A particularly contentious provision in the governor’s proposed bill stipulates that no information can be disclosed without the prior written consent of the governor. Even more troubling, it absolves public officials of any liability for failing to release information, if the delay stems from awaiting the governor’s approval.

Specifically, Section 31(1) of the bill states: “Notwithstanding any provision of this Law, no information shall be made available to any applicant without the prior consent of the governor in writing.” Section 31(2) goes further to shield officials from accountability: “No one acting pursuant to this Law shall be liable in any way if non-compliance with the sections in the Law is due to delay in the governor granting his consent.”

These provisions of the Kwara State version of the FoI bill not only contradict but also undermine the very spirit of the FoI Act (2011), enacted to promote transparency and accountability in governance by granting citizens unrestricted access to public information and records. By making the governor the ultimate gatekeeper of information, who decides what information to release or not, the Kwara FoI bill rewrites the rules in favour of secrecy, opacity and executive overreach, a clear departure from democratic norms.

Since last week when details of the proposed bill surfaced online, it has sparked widespread debate and condemnation, particularly over its restrictive provisions. During the public hearing to discuss the bill on May 19, 2025, many of the stakeholders in attendance vehemently criticised Section 31 of the bill. While members of civil society groups, representatives of the Kwara State chapters of the Nigerian Bar Association (NBA) and the Peoples’ Democratic Party (PDP) unanimously called for the removal of the section, citing its variance with federal FoI Act and incompatibility with the principles of open governance, the state branch of the Nigeria Union of Journalists (NUJ) asked that the controversial section be re-examined and subjected to further consultation.

However, despite the overwhelming opposition and condemnation of the bill, the House, led by Speaker Yakubu Danladi, passed the bill on Tuesday, May 20, 2025, without removing the controversial clauses.
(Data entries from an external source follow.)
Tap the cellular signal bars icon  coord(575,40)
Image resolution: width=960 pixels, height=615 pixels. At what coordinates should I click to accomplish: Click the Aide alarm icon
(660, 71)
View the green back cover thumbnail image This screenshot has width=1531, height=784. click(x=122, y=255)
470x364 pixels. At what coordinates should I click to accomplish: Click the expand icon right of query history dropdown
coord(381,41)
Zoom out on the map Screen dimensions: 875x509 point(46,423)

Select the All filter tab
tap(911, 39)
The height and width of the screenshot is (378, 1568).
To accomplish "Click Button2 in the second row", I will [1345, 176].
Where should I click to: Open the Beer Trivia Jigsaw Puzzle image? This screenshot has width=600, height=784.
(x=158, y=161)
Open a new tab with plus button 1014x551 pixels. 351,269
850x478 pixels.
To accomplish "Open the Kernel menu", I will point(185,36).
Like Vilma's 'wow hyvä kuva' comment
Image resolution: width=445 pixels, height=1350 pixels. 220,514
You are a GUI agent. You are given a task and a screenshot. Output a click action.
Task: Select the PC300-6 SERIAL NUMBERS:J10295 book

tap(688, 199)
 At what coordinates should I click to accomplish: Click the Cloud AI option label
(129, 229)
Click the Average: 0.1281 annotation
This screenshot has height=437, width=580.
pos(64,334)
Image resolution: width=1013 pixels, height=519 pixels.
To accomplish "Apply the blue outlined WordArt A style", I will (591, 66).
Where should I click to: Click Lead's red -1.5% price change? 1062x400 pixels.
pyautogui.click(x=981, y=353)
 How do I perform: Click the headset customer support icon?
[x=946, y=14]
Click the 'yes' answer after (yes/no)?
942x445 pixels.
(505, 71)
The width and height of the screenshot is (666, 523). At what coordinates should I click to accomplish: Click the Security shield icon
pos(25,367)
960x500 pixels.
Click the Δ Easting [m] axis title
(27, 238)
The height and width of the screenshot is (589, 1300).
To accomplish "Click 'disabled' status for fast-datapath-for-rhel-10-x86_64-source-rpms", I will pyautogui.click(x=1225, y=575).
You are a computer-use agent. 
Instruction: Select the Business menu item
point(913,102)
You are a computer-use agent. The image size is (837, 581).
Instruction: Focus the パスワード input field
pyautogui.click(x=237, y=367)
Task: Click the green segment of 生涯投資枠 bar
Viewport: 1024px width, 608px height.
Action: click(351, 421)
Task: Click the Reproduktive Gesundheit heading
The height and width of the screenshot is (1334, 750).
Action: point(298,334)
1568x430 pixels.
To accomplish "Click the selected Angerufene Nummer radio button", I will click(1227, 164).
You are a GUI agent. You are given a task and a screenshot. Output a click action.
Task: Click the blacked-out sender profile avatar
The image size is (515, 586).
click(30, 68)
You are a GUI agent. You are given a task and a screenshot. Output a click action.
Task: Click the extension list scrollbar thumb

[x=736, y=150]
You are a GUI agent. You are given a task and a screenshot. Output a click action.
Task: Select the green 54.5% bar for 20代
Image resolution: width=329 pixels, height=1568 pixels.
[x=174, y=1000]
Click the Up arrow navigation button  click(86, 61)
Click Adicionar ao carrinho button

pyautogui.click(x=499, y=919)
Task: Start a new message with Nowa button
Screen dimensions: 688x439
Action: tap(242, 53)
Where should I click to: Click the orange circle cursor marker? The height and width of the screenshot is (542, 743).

This move of the assembly has further eroded public trust in the institution that’s increasingly seen as serving the governor’s interests rather than those of the people.

The passage of this bill simply makes the governor the sole gatekeeper of public information, undermining the democratic principles of transparency and accountability. It, no doubt, poses a serious threat to the anti-corruption fight in Kwara State. The legislation effectively shields budgetary and procurement processes from public scrutiny. Worse still, it offers government officials a convenient excuse to ignore FoI requests indefinitely, simply by citing a pending “governor’s consent.”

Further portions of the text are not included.